Role of the Judiciary in Resolution Discussions
Most resolution discussions occur solely between the prosecutor and defence counsel. The judge does not generally take part in this process. Resolution discussions are often most effective when they can be conducted informally, in private and at the convenience of the lawyers involved. It is important to ensure that the courtroom proceedings that follow serve to verify the propriety of the discussions, and to enhance the public's understanding of both the nature and limits of the latter. Counsel are required to advise the court that a resolution agreement has been made, and the circumstances that led to it must almost always be fully disclosed in open court. Except in rare and compelling situations, it is not acceptable for the lawyers to discuss a resolution agreement privately with the trial judge in advance of the hearing to determine the court's reaction to it. This restriction, however, does not prevent lawyers from participating in a judicially supervised resolution discussion conducted pursuant to legislation. Such a system of judicially supervised discussions does exist : it is known as the pre-trial conference. A pre-trial conference is defined as an informal meeting conducted in a judge's office at which a full and free discussion of the issues raised may occur without prejudice to the rights of the parties in any proceedings thereafter taking place. The Criminal Code of Canada provides that a pre-trial conference between a prosecutor and the accused or defence counsel that is presided over by a judge may take place in order to consider any matters that would promote a fair and expeditious hearing. A pre-trial conference may be initiated on application by the prosecutor, the accused or the court. In the case of jury trials, these pre-trial conferences are mandatory.
The role of the judge during a pre-trial conference is to remain fair and impartial. It is inappropriate for the judge to become involved in plea bargaining, in the sense of bartering to determine the ultimate sentence, or in pressuring any counsel to change his position. The inherent dangers of this practice have been acknowledged :
[T]he appearance of justice is part of the substance of justice and it will not do if a prisoner or the general public derive the impression that it is possible, either openly in a pre-trial review (...) or by private discussion between counsel and judge, to achieve a bargain with the Court.
The presiding judge may, however, assist in resolving the issue of sentence by expressing an opinion as to whether a proposed sentence is too high, too low or within an appropriate range. As a neutral guide, the judge may also be of great assistance in helping the parties identify their differences, and, where appropriate, reconcile them.
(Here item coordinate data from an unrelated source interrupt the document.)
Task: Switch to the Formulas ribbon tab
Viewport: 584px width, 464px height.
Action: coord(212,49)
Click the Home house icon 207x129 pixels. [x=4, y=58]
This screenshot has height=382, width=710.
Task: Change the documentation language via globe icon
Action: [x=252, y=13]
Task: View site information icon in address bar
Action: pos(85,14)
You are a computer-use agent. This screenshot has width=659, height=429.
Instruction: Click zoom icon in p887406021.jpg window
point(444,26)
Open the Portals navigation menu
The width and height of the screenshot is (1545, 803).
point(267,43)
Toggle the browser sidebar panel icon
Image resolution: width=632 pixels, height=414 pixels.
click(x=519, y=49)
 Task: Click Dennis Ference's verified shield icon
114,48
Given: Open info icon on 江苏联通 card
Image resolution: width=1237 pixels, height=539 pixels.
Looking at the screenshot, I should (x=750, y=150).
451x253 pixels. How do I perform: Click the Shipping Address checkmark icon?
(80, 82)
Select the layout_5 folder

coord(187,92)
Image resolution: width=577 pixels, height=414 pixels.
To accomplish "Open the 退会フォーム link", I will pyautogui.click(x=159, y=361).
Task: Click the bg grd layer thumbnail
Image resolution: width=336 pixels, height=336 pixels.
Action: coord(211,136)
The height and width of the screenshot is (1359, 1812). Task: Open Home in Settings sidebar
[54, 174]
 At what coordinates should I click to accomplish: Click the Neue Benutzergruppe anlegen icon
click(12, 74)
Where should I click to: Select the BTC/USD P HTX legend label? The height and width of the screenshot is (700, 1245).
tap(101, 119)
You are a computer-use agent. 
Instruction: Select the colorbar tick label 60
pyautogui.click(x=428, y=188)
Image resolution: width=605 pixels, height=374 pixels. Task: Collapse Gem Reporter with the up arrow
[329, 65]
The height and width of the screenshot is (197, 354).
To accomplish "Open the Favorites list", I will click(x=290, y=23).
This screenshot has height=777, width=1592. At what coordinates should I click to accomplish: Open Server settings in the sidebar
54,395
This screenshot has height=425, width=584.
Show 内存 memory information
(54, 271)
For example, a judge may draw out salient points, ensure that they are fully explored, direct the discussion to important issues, and keep matters on the topic. It should be noted that the pre-trial conference judge will not preside over subsequent substantive courtroom proceedings related to the matter without the consent of both parties. The purpose of this principle is to ensure that the resolution discussions that take place at the pre-trial conference are wide-ranging, informal and without prejudice to the parties, and to preserve judicial impartiality in the courtroom.